Er hatte sie eine professionelle Feuerstelle ausheben lassen, gut abgesichert
mit einem Ring aus Steinen, damit das Lagerfeuer bei diesem Wind nicht außer
Kontrolle geriet. Ihre Zweighütte sah wirklich gekonnt aus mit ihrem Gerüst auf
Pfählen, die fest miteinander verbunden waren und gegen die sie ein Gitterwerk
aus ungeschälten Schößlingen stellten.
    »Morgen werden wir die Pfähle
noch ordentlich mit immergrünen Zweigen decken«, erklärte Lionel. »Heute nacht
hängen wir lediglich ein Stück von unserem Zelt über das Gerüst. Den Teil, der
nicht verbrannt ist«, fügte er vorwurfsvoll hinzu.

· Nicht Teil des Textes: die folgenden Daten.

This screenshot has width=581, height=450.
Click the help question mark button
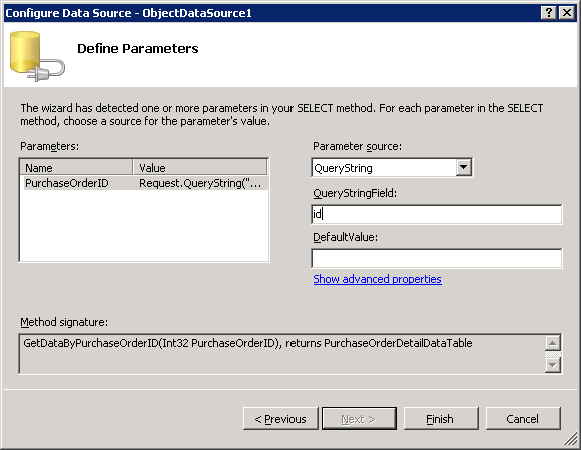pyautogui.click(x=549, y=13)
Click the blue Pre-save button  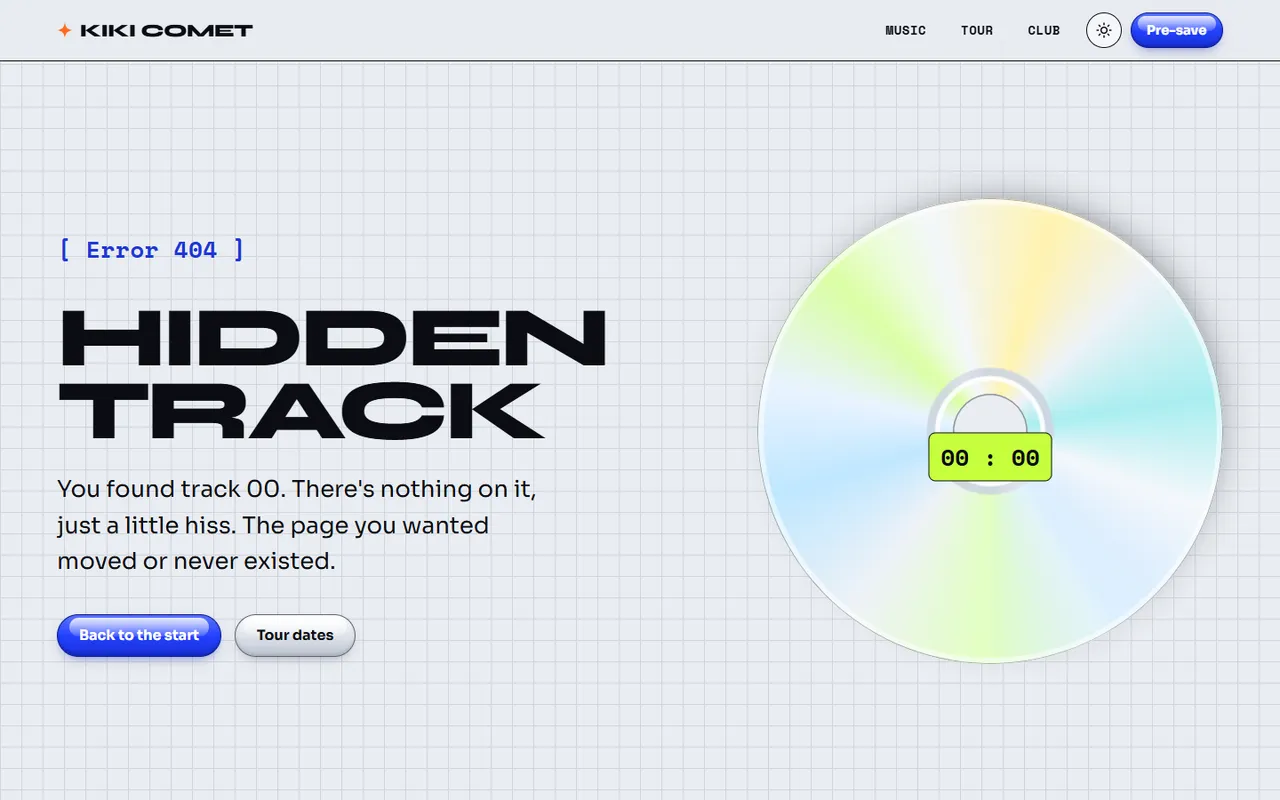(1177, 30)
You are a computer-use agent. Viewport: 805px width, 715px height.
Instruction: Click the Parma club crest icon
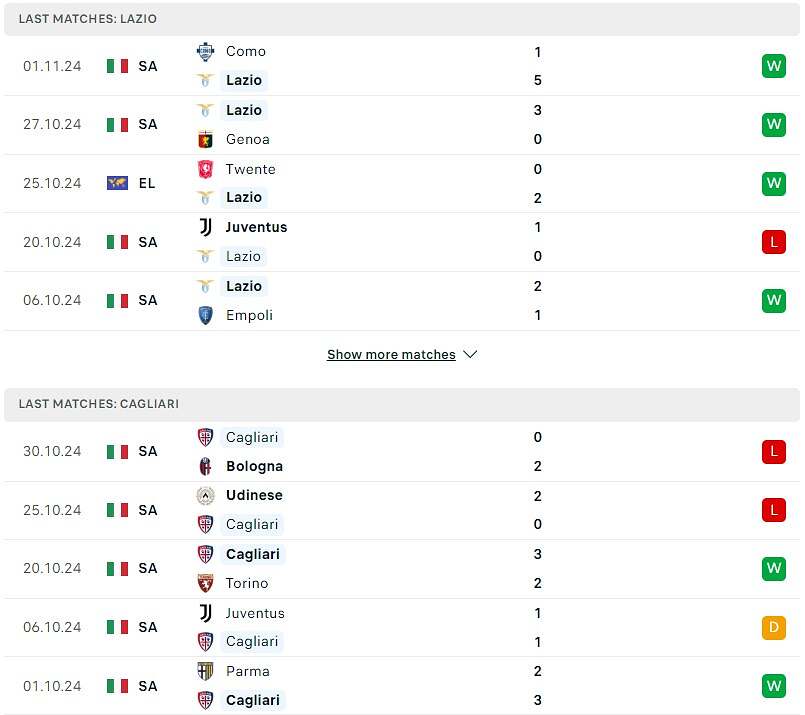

    »Du brauchst mich gar nicht so
anzugiften«, wies ihn Sarah zurecht. »Ich habe das Feuer bestimmt nicht gelegt.
Und wo wollt ihr deiner Meinung nach Wasser herbekommen?«
    »Aus dem Brunnen
selbstverständlich. Wir haben die Abdeckung entfernt und eine Winde mit Seil
und Eimer konstruiert, um das Wasser hochzuholen. Zeig es ihr, Jesse.«
    »Ich bin aber jetzt dran!«
brüllte der kleine Frank.
    »Ach was«, sagte sein
liebenswürdiger Bruder, »du kannst ja noch nicht einmal den Eimer heben. Du
darfst ihr dafür die Latrine zeigen.«
    Für ein derart kleines Kind
verfügte Frank über einen bemerkenswerten Wortschatz. Er verbrachte eine
geraume Zeit damit, Jesse bis ins kleinste Detail zu beschreiben, was er alles
mit der Latrine machen konnte, bevor er Sarah tatsächlich die neue sanitäre
Anlage zeigte. Sie lag ein ganzes Stück vom Lager entfernt und befand sich, wie
Sarah zu ihrer Erleichterung feststellte, unterhalb der Wasserversorgung. Es
handelte sich bei der Konstruktion um eine Art Tipi, das ebenfalls aus
Schößlingen angefertigt worden und mit einem anderen Zeitstück abgedeckt war.
Ein sägebockartiger Sitz stand über einer tiefen Grube. Sogar für einen
Behälter mit Chlorkalk war gesorgt.
    »Damit es nicht so stinkt«,
erklärte James.
    »Wie nett«, sagte Sarah.
»Kommt, jetzt gehen wir zum Brunnen.«
    Sie machte sich schreckliche
Sorgen wegen des Brunnens, die sich jedoch als unbegründet herausstellten.
Lionel hatte nicht einfach nur die Abdeckplatte heruntergenommen und ein
Riesenloch offengelassen, das verspielte Söhne verführen konnte, ihre Brüder
hineinzuschubsen. Er hatte einen richtigen Zaun aus soliden Holzpfählen
errichtet, die tief in die Erde gerammt, mit Felsbrocken verstärkt und mit
Weidenruten zusammengebunden worden waren. Der Zaun war so hoch, daß ihn die
Jungen nur mit einem enormen Kraftaufwand hätten überwinden können, und die
Pfähle waren zur Abschreckung oben zugespitzt.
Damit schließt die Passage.